A group of Republicans in the U.S. House of Representatives just blocked several bills from reaching the lower chamber's floor, the New York Post reports.
The Republicans did so in protest of the debt ceiling deal that House Speaker Kevin McCarthy (R-CA) reached with President Joe Biden. This deal has since been passed by both chambers of Congress and signed into law by Biden.
Some House Republicans indicated early on that they were not in favor of the deal. They believe that McCarthy did not get as much out of the deal as he should have, a position which they argued is evidenced by the fact that more congressional Democrats voted for the deal than congressional Republicans.
A big question following the passage of the bill was how these unhappy Republicans would respond.
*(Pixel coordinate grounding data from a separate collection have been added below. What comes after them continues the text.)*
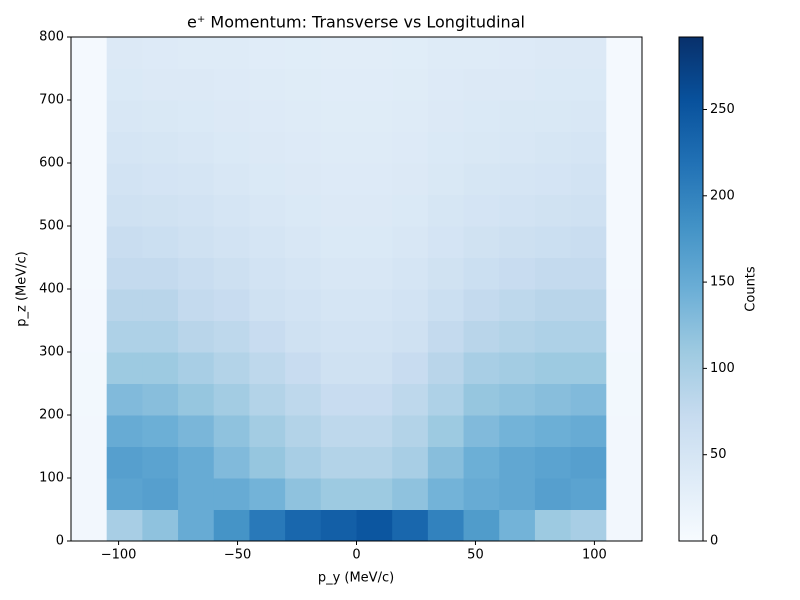 The height and width of the screenshot is (600, 800). I want to click on y-tick-label: 800, so click(52, 38).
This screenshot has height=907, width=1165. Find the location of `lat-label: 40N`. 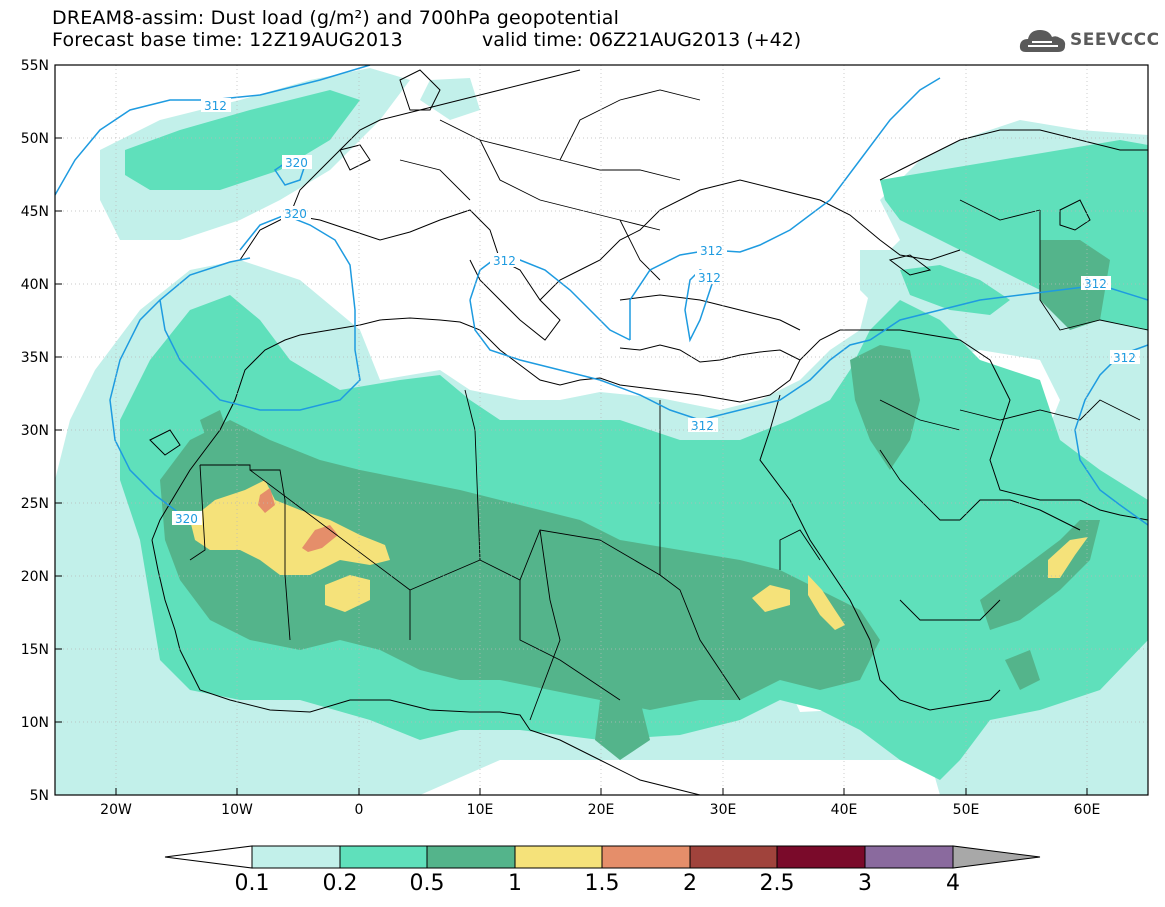

lat-label: 40N is located at coordinates (35, 285).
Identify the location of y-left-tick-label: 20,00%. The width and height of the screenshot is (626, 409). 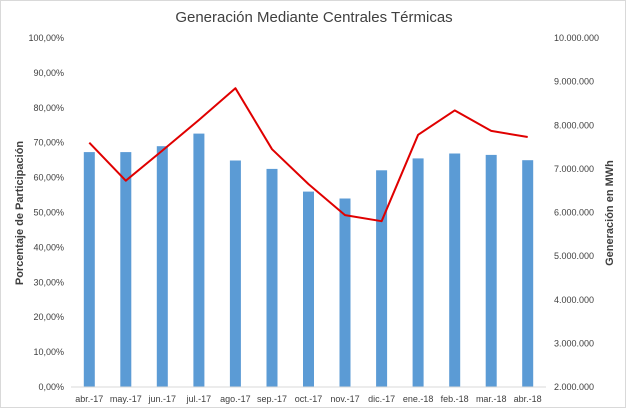
(48, 317).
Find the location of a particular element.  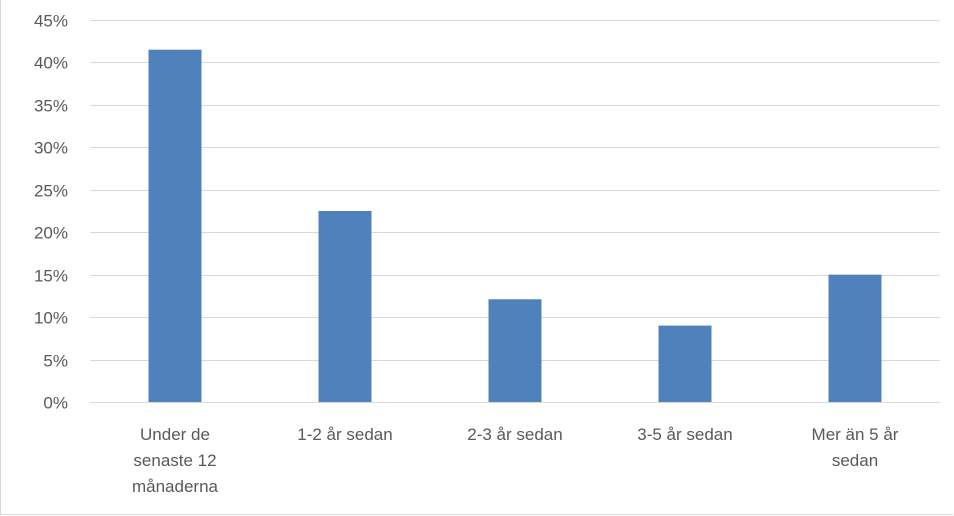

y-tick-label: 0% is located at coordinates (56, 404).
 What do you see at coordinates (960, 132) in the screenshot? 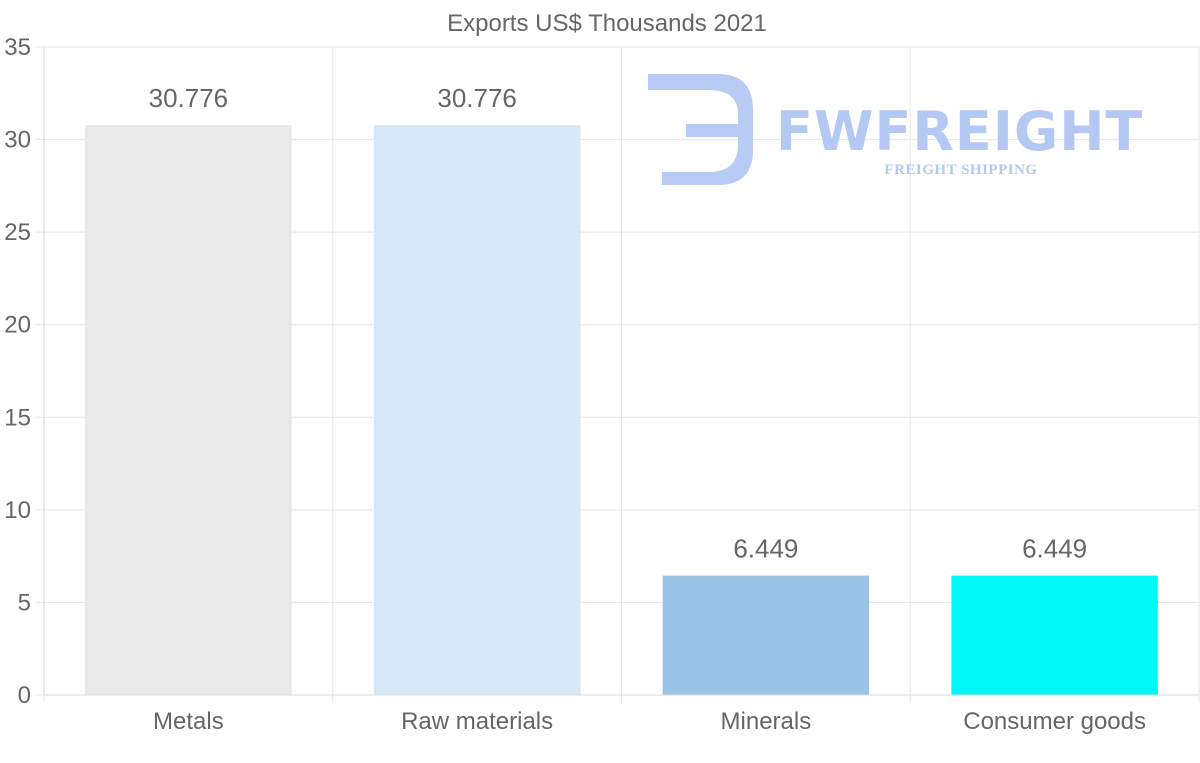
I see `watermark-brand: FWFREIGHT` at bounding box center [960, 132].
Would, for example, they try to remove McCarthy from the speakership position?
The answer to this question appears to be "no." But, this does not mean that McCarthy is completely off of the hook, which is demonstrated by what happened on Wednesday.
On Wednesday, a group of 12 House Republicans voted with House Democrats to defeat a GOP rule. The rule needed to be passed in order to bring four different bills to the House floor to be debated and voted on.
The final vote on the rule was 220 to 206. The 12 House Republicans who blocked the rule are:
U.S. Reps. Matt Gaetz (R-FL); Andy Biggs (R-AZ); Dan Bishop (R-NC); Lauren Boebert (R-CO); Ken Buck (R-CO); Tim Burchett (R-TN); Eli Crane (R-AZ); Bob Good (R-VA); Ralph Norman (R-SC); Matt Rosendale (R-MT); and Chip Roy (R-TX).
The final "no" vote was that of House Majority Leader Steve Scalise (R-LA). But, he is said to have voted "no" for a procedural reason so that that rule can be brought up for another vote.
According to the Post, this is "the first time a House rule vote has been defeated since November of 2002."
Gaetz, after the vote, explained why it is that he and others voted "no":
Today, we took down the rule because we’re frustrated at the way this place is operating. We took a stand in January to end the era of the imperial speakership. We’re concerned that the fundamental commitments that allowed Kevin McCarthy to assume the speakership have been violated as a consequence of the debt limit deal.
McCarthy, for his part, said that he was "blindsided" by what happened.
McCarthy also appeared to try to blame what happened on Scalise.
I don't run… I try to.. look. We put different rules out there, and the Majority Leader runs the floor. Yesterday was started on something else. It was a, it was a conversation that the Majority Leader had with [Rep. Andrew Clyde, R-Ga.], and I think it was a miscalculation or misinterpretation of what one said to another. And, that's what started this and then something else bellowed into it.
It remains to be seen how this situation will play out.